Les droits à la liberté d’expression et de réunion pacifique ont continué de faire l’objet de restrictions, en particulier durant la période entourant l’élection présidentielle. L’insécurité alimentaire était très répandue. Le gouvernement a tenté de s’attaquer au problème de la déforestation. Les femmes et les filles ont continué de subir des violations de leurs droits, mais la représentation des femmes dans la vie publique s’est améliorée. Un projet de loi visant à mieux protéger les droits des enfants était toujours en attente d’adoption.
CONTEXTE
Le président Julius Maada Bio a été réélu le 24 juin sur fond de controverse concernant le manque de transparence du processus de comptage des bulletins.
Les prix des denrées alimentaires et du carburant étaient élevés, et le taux d’inflation a dépassé les 50 % en août.
Les autorités judiciaires ont accru la fréquence des audiences judiciaires dans les centres correctionnels afin de décongestionner les prisons et de réduire la durée de la détention provisoire.
En octobre, le gouvernement a mis la dernière main à une politique destinée à faire en sorte que le travail des ONG soit conforme aux priorités nationales en matière de développement.

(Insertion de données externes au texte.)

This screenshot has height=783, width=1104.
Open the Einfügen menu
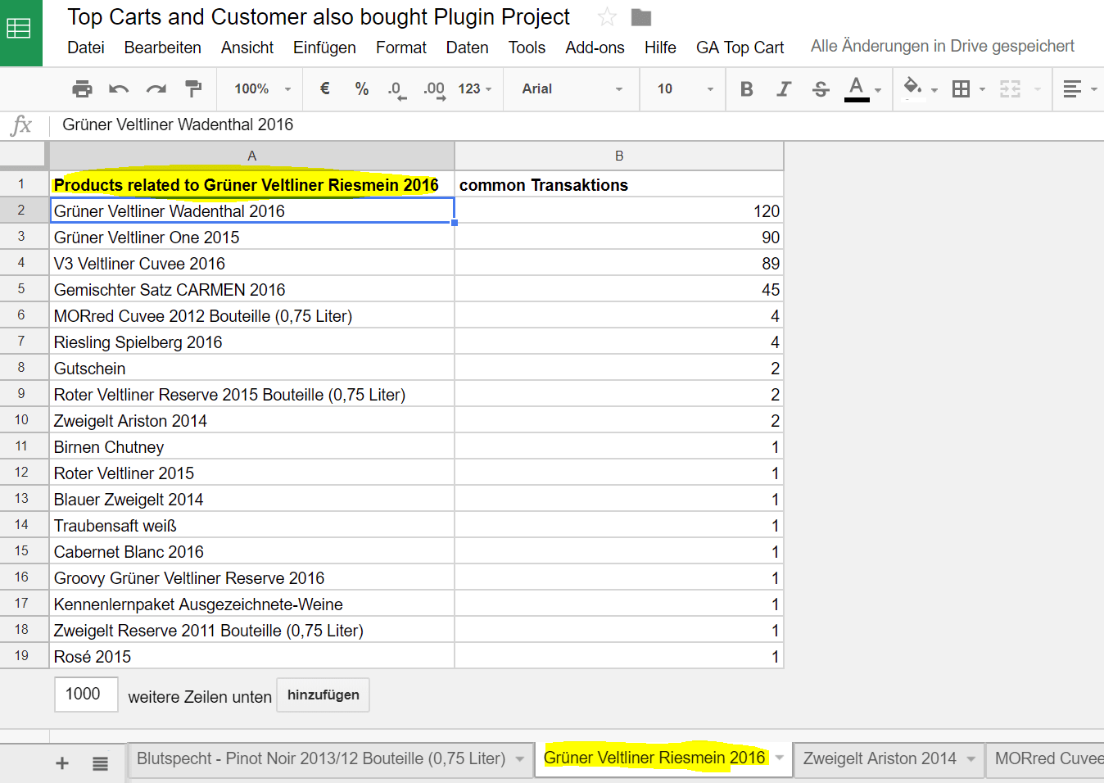324,48
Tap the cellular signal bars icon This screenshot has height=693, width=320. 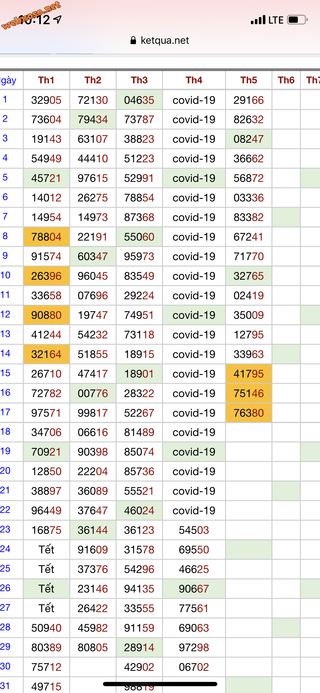click(x=258, y=20)
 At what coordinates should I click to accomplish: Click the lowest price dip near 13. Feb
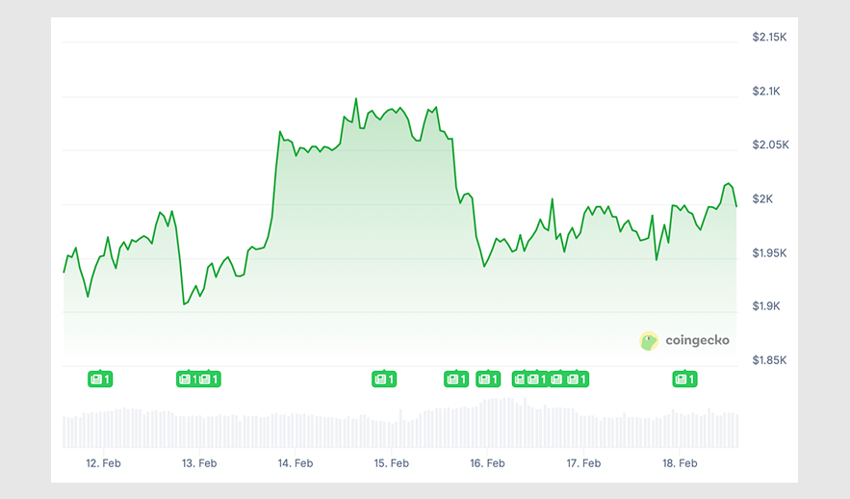tap(184, 304)
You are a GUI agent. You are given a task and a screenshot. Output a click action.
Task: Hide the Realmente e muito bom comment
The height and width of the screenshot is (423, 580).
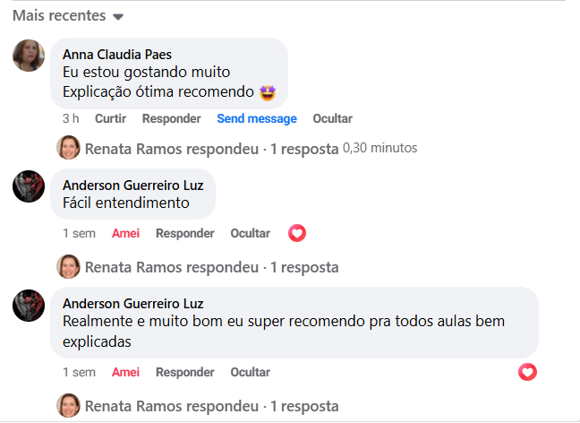pos(250,372)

En novembre, des hommes armés ont tenté de pénétrer dans une armurerie militaire et pris d’assaut deux prisons de la capitale, Freetown, libérant près de 2 000 personnes détenues. Vingt personnes au moins ont trouvé la mort. Déclarant qu’il s’agissait d’une tentative de coup d’État, le gouvernement a imposé un couvre-feu nocturne sur le territoire national pendant près d’un mois et a procédé à plus de 50 arrestations.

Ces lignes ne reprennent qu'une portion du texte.